Умеет же человек утешить, — хлюпнула я расстроенно, и затихший было плач перешел на новый виток.
И опять профессор прав, — судорожно всхлипывая, закрыла я лицо платком. Это выброс гормонов. Это взрывной характер Мэла, который я толком не узнала. Это его родственники, которые раздавят меня, не задумываясь, а Мэл попереживает и переключится на другую счастливицу. Это моя цель, до которой осталось дойти два шага, не перечеркнув достигнутое излишней беспечностью.
Это два полюса — я и Мэл.
Я не заметила, когда мужчина ушел из кухоньки, и оставив меня в одиночестве. Проплакавшись, долго успокаивалась. Подойдя к окну, смотрела, как в вечернем парке шумная кампания лепит снеговика и попутно бросается снежками.
Достав карточку из кармашка юбки, я порвала её и ссыпала обрывки в урну у двери.
Прости, Мэл, наши пути расходятся.
13.4
Заглянув на кухоньку, Альрик увидел, что слезно-плакучий выплеск закончился, уступив место апатичности. Включив в крохотном помещении свет и поставив чайник кипятиться, мужчина достал из створок буфетного столика вазочки с печеньем и засахаренными фруктами.
Во всем нужно видеть хорошее, — размышляла я флегматично, наблюдая за перемещениями профессора. Хорошо, что окончательный разрыв с Мэлом произошел на ноте недопонимания и обид. Будет значительно проще принять его презрение и ненависть, но на горизонте скоро появится новая проблема: как набраться решимости и выдержать враждебность, которую Мэл обрушит на меня при следующей встрече.
Подумаю об этом позже. Не сейчас.
Чаепитие происходило в молчаливой обстановке, сопровождаемое похрустываниями и прихлебываниями. Но почему-то в рот ничего не лезло. Пилось и елось мало, и почти не думалось. Мимоходом всплывали обрывочные фразы.
"Во всем, что касается вас, он стремится к тотальному контролю"…
"Потому что он решил, будто может взять чужое"…
"Будешь просить прощения… губами, руками, собою…"
Невпопад вспомнившиеся слова: "Студентка — днем, любовница — ночью" вызвали прилив жара к щекам, и я искоса взглянула на профессора, с задумчивым видом помешивающего ложечкой в чашке. Рядом со мной сидел не абстрактный преподаватель, приходящий утром в институт и покидающий вечером рабочее место. У мужчины, занимавшего соседний стул, имелись интересы, обязанности перед кем-то, права на кого-то. В конце концов, у него наличествовала личная жизнь, и он проводил с кем-то вечера и ночи.

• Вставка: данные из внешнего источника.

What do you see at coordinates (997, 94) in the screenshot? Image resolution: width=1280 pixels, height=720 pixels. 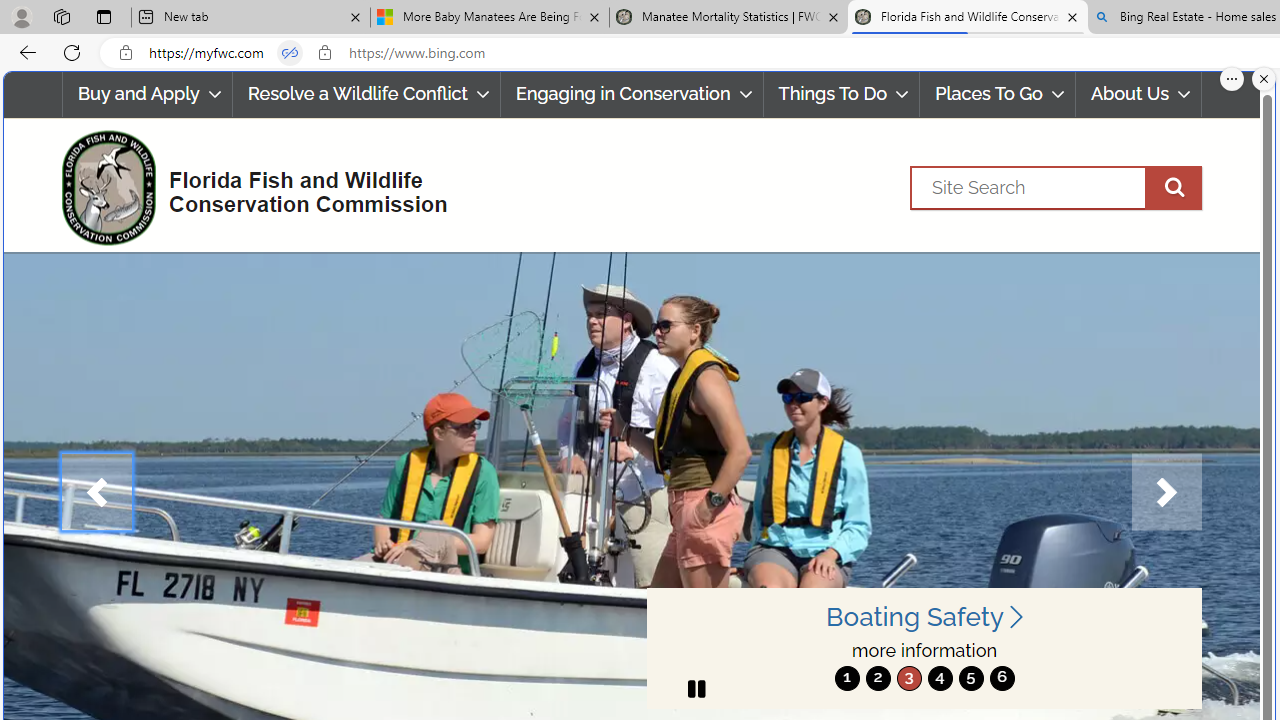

Воображение нарисовало два обнаженных тела, сплетенных в объятиях. Шелковые простыни, отблески свечей, приспущенный балдахин, россыпи розовых лепестков, черный ажурный чулок на спинке кровати, экзотические ароматы… Длинные стройные ноги, обхватившие мужские бедра… Хриплый шепот, стоны… Изгиб изящной шеи, водопад темных кудрей, рассыпавшихся на подушке…
Проклятая фантазия умудрилась впустить на кухоньку запахи и звуки чувственной сцены. Отгоняя дурман, я потерла нос и поспешно отвернулась к окну, чтобы Альрик не увидел мое лицо, но, видимо, сделала это недостаточно быстро, потому что он не донес чашку до рта и со стуком поставил на стол.
Чаепитие сошло на нет. Профессор молчал, я — тоже, терзая взглядом оконную ручку.
Затем ровным преподавательским голосом Альрик разрешил не приходить завтра на осмотр и обещал подумать, как выпутаться из двусмысленной ситуации, в которую я попала по вине его сногсшибательной мужественной внешности. Все-таки мне удалось поразить профессора заявлением о том, что на его драгоценную персону посягает почти две тысячи барышень и Лизбэт в их числе.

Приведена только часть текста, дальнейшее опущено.